In sala dall’11 aprile la prima regia di Luigi Lo Cascio
«L’essere umano va sempre in cerca della vittoria, quasi mai della verità». Va dritto proprio in quella direzione il film La città ideale, nelle sale dall’11 aprile, opera prima da regista dell’attore palermitano Luigi Lo Cascio che l’ha anche scritta e interpretata insieme a uno stuolo di suo parenti, tra cui il bravissimo zio, Luigi Maria Burruano, e la sua vera madre, Aida Burruano, da lui “costretta” a interpretare il ruolo di sua mamma.
Figlio d’arte (o meglio, nipote) già apprezzato come attore, Luigi non delude neppure in questa nuova, complessa prova: un denso thriller psicologico a sfondo morale. Protagonista l’architetto Michele Grassedonia, fanatico ecologista trasferitosi da Palermo a Siena, considerata la città ideale, che dopo uno strano incidente si troverà coinvolto in una vicenda al limite dell’incredibile che ruota intorno alla ricerca della verità. «È un film sulla verità – conferma Lo Cascio -, che è il pretesto per il protagonista di questo giallo di trovare la sua verità personale attraverso eventi pieni di ombre che lo costringono a scoprire cose di sè rimosse». L’attore-regista spiega che ha voluto interrogarsi, senza essere fazioso, sulla giustizia, sviscerarne le ragioni senza prese di posizione preconcette. «È un film ‘archeologico’ su un uomo che traballa davanti a un magistrato, non sa trovare le parole – spiega -, e io lo preferisco a chi affronta la giustizia con spavalderia pensando di possederla».
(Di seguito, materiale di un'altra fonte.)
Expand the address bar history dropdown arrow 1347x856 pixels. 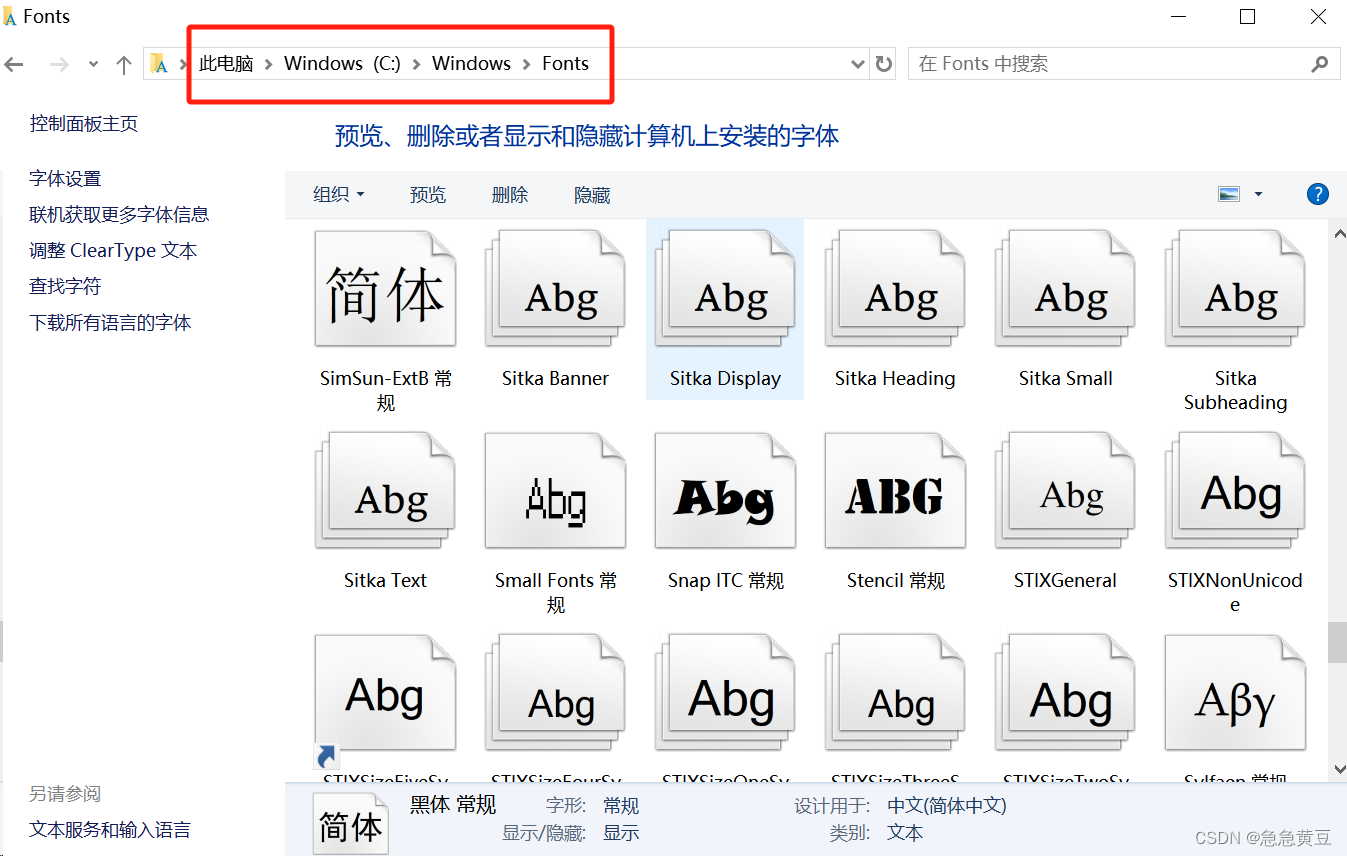[857, 63]
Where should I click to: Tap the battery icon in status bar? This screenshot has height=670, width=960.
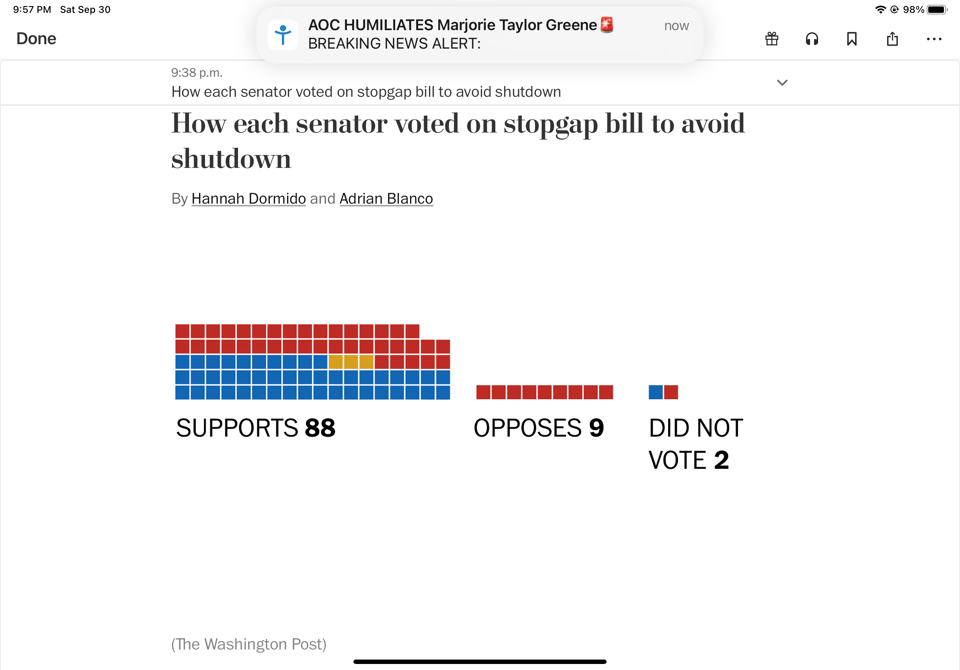936,10
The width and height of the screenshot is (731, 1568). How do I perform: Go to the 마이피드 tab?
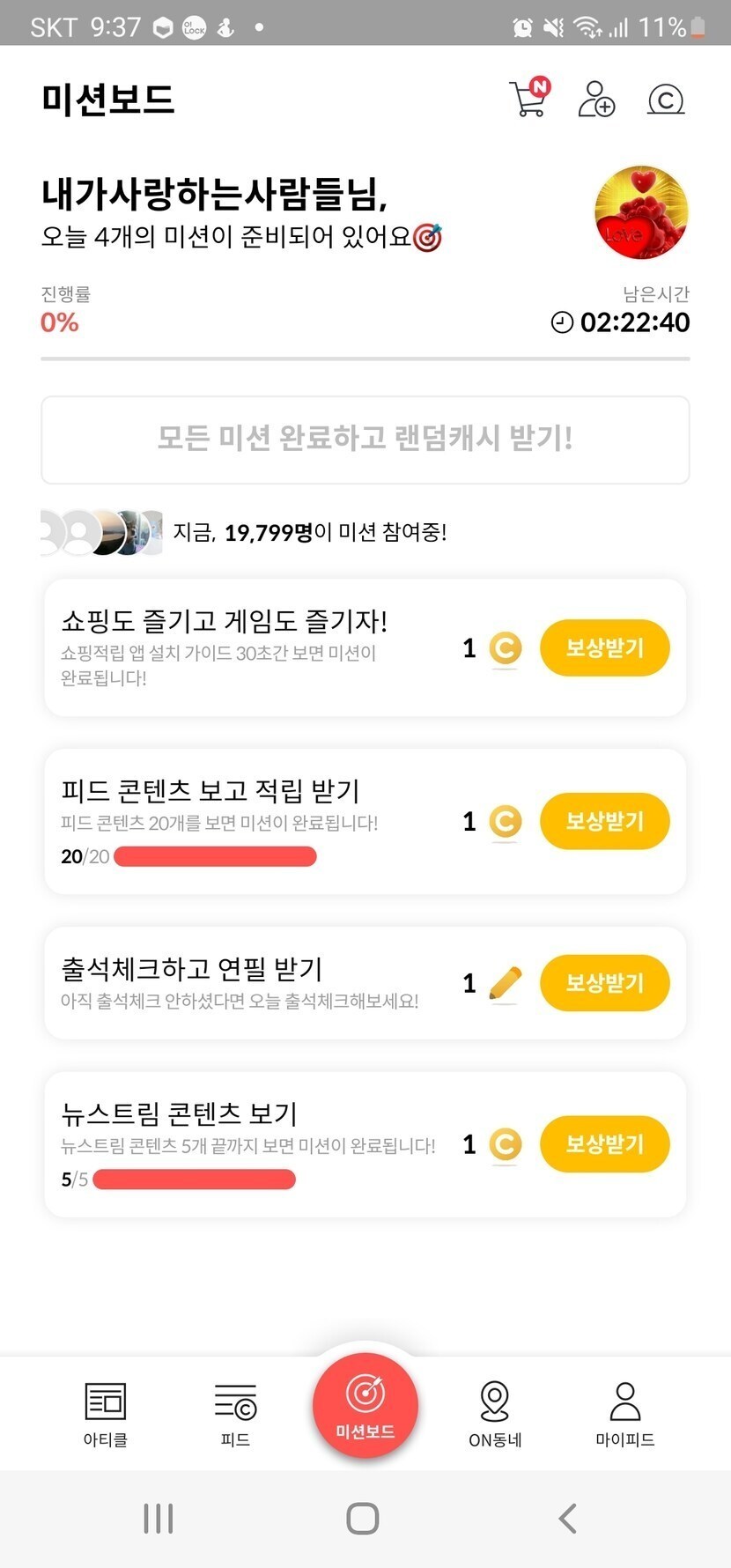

Non nega di aver subito l’influenza di Kafka. «Ho portato le mie passioni nella sceneggiatura, è un autore a me caro, col suo tema ricorrente sulla legge, le sue atmosfere, i suoi aforismo sulla ricerca della verità». Il personaggio di Grassadonia se l’è cucito addosso: «Ho molto in comune con lui: la madre, ho fatto recitare la mia, i vestiti, ho usato nel film quelli che porto sempre e le foto, che ritraggono mio padre marciatore».
La ricerca della città ideale per Lo Cascio è la dimostrazione che non ci bastiamo: «S’incarna con le nostre passioni sconosciute e per il protagonista è il sogno di purezza». È convinto che Siena sia la città ideale: «È l’archetipo di realtà urbana a misura d’uomo – sostiene – grazie alla suddivisione in contrade, ha persino un teatro nel palazzo comunale. È da sempre orgogliosa della sua storia, aspetti che anche le difficoltà non riescono a cancellare».
Racconta che il film è nato tre anni fa, a Roma, durante un nubifragio. «Una scena apocalittica. Ero imbottigliato nel traffico, mi sono chiesto: cosa può succedere a un uomo che non riesce a fronteggiare le forze della natura quando il caso si abbatte su di lui?». Dell’immagine esasperata degli ambientalisti dice: «Nell’ecologismo gli ideali sono assoluti, separano dagli altri, creano distacco invece che unità e il film racconta anche la solitudine del protagonista. Non lo critico, l’ecologismo mi sta molto a cuore, ma lui è contro ogni sviluppo, anche se sostenibile». Del processo dice: «È la cosa più vicina alla verità che l’uomo abbia saputo inventare».
La signora Burruano non aveva velleità artistiche. Ma ha ceduto alle insistenze del figlio. «Mi sono sacrificata per amore, Luigi ha insistito tanto e poi sul set mi ha massacrata. Ero preoccupata perché a casa è molto disordinato, mi ha sorpreso che sia riuscito a fare il regista, un mestiere che richiede ordine, disciplina. Io pregavo, pregavo, per me ha superato la prova con la sufficienza!». Il produttore Angelo Barbagallo, ringrazia quanti hanno contribuito alla realizzazione del film (costato due milioni e 200 mila euro) tra cui Rai Cinema, il Mibac, le regioni Lazio e Toscana e il Monte dei Paschi di Siena, finito di recente nella bufera. «Partner preziosi, perfetti e appassionati – dice – che grazie alla legge sul tax credit recuperano sulle tasse il 40% di quanto hanno investito. È stato un gran dolore ciò che è poi accaduto al MpS». Lo Cascio non spiega il finale: «Non voglio blindare il film, che chiude infatti con una domanda, lasciando al pubblico decidere cosa succederà. Ognuno racconterà se stesso, identificandosi nella vicenda».